Customer Service advised me that the supervisor was out on an emergency; he was never in the store that day, but "Sherry" will be interviewing me and would I mind waiting. Ten minutes passed and no Sherry. At this point, I have surprisingly become extremely annoyed (to say the least, especially with the everyone telling me "he's in the back," but was never in the store in the first place) and tell them to tell the supervisor "thank you, but no thank you for the job". Sherry never showed up.

Sherry then calls me during my trip halfway home. I tell her in no uncertain terms that I thought their practices were very unprofessional and that I didn't appreciate her not showing up either. I don't even know what her capacity was in the hierarchy. She could have been a customer service clerk and not holding any hiring power.

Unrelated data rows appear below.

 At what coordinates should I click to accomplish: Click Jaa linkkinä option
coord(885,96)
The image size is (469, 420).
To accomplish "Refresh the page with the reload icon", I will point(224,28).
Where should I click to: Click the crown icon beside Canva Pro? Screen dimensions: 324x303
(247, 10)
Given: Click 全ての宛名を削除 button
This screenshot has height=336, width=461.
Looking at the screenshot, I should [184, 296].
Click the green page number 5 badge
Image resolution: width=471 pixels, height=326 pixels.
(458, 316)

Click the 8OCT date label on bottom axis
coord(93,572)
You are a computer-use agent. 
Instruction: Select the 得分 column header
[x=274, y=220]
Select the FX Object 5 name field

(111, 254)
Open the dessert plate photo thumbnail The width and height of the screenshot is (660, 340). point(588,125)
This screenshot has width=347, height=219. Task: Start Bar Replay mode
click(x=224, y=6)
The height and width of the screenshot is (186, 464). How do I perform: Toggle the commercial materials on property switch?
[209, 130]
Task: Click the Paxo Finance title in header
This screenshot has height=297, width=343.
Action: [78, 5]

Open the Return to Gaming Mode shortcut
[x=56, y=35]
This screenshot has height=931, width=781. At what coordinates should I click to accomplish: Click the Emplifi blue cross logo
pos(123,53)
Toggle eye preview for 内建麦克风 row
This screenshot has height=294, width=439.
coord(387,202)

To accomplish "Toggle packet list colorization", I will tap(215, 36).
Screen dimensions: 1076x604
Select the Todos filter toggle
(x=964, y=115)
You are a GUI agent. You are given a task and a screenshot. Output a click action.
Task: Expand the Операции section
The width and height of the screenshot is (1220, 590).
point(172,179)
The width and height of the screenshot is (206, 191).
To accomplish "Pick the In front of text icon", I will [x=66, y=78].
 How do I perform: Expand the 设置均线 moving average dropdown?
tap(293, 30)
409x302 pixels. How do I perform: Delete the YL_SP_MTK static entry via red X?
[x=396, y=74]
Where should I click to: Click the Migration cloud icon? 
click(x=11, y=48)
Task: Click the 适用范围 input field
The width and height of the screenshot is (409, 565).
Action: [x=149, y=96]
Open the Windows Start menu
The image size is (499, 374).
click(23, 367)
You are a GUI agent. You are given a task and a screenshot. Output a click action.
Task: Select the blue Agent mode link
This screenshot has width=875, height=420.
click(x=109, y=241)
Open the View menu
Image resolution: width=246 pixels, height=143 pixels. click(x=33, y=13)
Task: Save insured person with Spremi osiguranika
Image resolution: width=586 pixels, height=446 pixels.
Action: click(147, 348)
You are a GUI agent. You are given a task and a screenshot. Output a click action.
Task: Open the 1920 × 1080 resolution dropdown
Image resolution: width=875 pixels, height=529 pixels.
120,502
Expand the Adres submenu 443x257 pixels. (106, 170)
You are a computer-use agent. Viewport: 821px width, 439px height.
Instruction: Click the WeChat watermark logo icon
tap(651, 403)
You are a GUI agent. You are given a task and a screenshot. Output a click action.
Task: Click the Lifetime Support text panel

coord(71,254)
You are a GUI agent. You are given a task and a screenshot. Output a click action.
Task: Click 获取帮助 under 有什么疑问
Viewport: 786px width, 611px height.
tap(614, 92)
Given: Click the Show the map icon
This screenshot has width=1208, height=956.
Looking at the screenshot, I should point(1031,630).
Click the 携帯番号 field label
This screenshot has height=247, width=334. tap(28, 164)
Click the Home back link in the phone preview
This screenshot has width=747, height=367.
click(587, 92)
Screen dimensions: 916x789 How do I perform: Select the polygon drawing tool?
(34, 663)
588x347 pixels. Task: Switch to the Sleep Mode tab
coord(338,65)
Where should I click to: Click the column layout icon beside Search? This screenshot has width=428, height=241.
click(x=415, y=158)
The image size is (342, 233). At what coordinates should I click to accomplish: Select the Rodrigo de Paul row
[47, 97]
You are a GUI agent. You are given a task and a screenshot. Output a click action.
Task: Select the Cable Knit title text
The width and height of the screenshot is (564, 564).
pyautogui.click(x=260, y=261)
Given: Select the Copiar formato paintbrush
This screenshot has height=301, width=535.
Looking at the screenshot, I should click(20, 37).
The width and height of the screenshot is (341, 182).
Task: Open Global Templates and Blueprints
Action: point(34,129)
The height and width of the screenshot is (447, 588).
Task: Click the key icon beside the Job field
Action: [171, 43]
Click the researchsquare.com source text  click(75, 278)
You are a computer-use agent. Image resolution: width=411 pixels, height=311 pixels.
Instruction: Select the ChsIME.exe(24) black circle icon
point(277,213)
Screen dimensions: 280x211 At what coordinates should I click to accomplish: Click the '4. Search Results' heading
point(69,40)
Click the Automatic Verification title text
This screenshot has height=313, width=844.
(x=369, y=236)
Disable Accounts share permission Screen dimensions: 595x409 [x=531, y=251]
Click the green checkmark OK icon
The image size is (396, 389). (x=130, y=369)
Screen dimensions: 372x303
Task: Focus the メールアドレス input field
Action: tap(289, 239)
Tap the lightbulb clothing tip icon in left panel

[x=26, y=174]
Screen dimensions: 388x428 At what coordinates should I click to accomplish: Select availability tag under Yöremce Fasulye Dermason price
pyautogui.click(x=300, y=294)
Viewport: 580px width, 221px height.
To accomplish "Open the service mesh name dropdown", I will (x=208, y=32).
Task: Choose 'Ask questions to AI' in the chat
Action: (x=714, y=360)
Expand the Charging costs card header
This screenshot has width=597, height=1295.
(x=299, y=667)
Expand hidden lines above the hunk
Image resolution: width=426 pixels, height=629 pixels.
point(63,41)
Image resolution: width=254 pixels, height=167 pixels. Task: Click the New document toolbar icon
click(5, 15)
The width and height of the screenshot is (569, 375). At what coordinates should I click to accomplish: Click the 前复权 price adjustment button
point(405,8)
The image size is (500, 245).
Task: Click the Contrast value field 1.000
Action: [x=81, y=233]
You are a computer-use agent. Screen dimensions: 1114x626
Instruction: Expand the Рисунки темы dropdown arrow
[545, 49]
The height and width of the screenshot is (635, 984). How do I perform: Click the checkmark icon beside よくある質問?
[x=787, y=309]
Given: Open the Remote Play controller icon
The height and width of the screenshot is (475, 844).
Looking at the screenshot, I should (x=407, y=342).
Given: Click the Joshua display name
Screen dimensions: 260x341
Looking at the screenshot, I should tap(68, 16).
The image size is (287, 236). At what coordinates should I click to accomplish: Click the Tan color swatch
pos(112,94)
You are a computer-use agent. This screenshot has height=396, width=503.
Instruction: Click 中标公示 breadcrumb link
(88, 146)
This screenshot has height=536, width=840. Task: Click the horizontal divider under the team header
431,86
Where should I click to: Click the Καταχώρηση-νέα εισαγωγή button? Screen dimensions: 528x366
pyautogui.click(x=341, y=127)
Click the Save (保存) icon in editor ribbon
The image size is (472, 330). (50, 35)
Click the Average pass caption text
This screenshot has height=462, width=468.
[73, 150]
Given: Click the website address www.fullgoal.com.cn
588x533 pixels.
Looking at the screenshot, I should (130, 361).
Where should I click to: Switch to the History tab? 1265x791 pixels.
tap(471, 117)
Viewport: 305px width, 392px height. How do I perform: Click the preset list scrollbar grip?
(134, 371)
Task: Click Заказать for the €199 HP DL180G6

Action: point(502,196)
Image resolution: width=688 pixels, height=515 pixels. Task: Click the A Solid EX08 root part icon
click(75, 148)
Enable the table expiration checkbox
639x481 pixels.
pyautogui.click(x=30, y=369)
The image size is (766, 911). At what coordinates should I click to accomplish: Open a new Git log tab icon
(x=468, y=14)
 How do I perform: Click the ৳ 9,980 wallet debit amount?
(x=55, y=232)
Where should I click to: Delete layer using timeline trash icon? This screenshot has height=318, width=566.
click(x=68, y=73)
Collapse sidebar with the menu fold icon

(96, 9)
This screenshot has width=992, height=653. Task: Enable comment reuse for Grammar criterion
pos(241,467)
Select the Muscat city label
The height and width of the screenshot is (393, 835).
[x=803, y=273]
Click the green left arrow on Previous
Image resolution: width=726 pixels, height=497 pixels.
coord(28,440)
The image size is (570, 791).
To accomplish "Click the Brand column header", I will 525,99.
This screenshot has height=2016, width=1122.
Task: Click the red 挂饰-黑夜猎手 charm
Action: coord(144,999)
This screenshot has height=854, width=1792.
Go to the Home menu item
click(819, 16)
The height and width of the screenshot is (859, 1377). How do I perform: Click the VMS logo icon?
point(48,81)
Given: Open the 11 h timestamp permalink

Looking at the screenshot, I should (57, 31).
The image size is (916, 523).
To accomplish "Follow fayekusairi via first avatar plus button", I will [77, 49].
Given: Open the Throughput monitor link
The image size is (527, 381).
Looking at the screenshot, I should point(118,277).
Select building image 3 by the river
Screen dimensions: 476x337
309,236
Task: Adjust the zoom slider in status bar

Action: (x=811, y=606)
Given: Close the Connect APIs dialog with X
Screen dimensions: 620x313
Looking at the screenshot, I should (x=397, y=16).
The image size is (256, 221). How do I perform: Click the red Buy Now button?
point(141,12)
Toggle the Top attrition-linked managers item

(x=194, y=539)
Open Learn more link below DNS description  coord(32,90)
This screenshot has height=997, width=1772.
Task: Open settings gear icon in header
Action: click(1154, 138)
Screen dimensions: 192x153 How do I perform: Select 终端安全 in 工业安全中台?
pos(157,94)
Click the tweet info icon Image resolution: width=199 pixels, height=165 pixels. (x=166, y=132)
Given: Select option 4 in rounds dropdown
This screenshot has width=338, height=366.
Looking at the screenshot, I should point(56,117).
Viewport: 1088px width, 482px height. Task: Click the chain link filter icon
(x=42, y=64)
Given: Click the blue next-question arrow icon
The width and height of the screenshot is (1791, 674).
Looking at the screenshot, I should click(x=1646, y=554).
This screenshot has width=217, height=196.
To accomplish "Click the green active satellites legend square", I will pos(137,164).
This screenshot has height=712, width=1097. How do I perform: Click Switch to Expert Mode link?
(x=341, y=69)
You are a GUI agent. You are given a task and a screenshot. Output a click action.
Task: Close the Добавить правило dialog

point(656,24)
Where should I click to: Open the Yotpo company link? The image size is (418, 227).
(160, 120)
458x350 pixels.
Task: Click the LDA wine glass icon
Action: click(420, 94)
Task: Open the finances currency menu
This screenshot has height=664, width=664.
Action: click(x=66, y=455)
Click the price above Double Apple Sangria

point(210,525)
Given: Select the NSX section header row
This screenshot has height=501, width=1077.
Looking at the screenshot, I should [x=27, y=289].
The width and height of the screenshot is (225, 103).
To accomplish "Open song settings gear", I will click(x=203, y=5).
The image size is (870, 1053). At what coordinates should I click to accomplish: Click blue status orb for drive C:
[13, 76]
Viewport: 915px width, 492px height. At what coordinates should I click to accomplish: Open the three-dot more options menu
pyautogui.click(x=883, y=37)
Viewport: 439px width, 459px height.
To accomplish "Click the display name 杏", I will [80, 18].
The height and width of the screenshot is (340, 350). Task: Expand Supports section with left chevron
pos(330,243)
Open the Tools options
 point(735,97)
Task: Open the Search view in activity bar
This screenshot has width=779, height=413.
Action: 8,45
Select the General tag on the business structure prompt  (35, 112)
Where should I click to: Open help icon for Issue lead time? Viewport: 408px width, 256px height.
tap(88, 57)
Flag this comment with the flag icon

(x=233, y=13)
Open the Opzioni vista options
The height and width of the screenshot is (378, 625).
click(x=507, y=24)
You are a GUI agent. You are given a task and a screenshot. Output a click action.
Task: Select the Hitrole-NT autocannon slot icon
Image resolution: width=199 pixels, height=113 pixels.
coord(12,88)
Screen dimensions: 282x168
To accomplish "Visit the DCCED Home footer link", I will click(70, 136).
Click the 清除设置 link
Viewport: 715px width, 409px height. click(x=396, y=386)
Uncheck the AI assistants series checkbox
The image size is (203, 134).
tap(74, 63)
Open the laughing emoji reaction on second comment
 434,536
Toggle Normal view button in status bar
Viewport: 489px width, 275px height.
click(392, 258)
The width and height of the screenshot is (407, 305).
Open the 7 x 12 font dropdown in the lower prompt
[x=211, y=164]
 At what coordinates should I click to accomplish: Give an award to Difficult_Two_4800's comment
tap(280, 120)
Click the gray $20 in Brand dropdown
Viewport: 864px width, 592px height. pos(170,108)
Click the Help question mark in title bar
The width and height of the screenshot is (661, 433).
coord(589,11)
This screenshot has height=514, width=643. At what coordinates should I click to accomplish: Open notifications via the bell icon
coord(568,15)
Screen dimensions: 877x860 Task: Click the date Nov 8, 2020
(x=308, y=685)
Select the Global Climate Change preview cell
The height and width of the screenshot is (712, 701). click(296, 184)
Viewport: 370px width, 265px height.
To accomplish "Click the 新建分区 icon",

I have since continued on with the quest for employment and some seeking will be done online and others will be done the old fashioned way, carrying cover letters and my resume in the car and drop them off at different restaurants I'd be interested in working in. The chef instructor I worked for while in culinary school, said that I was being unreasonable and they did nothing unprofessionally. Well, I lent her a book on food jobs because she's unhappy with her job, but she hasn't budged an inch. She is still complaining about the job, her students, and the pay, even though she's confided in me and I've found her job openings such as an assistant dean at a prestigious culinary college, but she never filled out the job application. She said that I was "self-important". I don't give a rat's azz about her opinion. I refused to allow myself to settle for a job where the interviewer doesn't even bother to show up. Emergency or not, you call and reschedule or you designate someone on your staff to do it.

I can only imagine what it would be treated like if I was hired? I'll keep looking. The right job for me is out there waiting!


----------



## chefwriter (Oct 31, 2012)

Sad to say that it does happen. you are correct in thinking the interviewer should have rescheduled. Courtesy goes both ways.

     I once interviewed with a grocery chain three times, only to be told all three times the interview was the day before. It wasn't and then once the interview began, to be told the job I was interviewing for had already been filled. Interviewers the third time were 45 minutes late.


----------



## etherial (Sep 22, 2013)

That was with the same company?  You really wanted that job, but you fared well, yes?  You're a food writer now?

Thanks for sharing.  I have other irons in the fire.  That was just one place.


----------



## mikael (Nov 2, 2013)

Don't worry I think you did the right thing.

I once had a similar experience. Had an interview with a restaurant. Shoved up and talked to the head chef. But then 20 minutes after that he remembered he had an appointment with a journalist. So he just left he there. Left me for a hour with nothing to do.

I felt so bad and got really annoyed. And I really wanted the job so I didn't know what to do. 

Long story short. I didn't get it. But it's all right. There's always another job. So just hang in there you'll find another job that's right for you.

Mikael


----------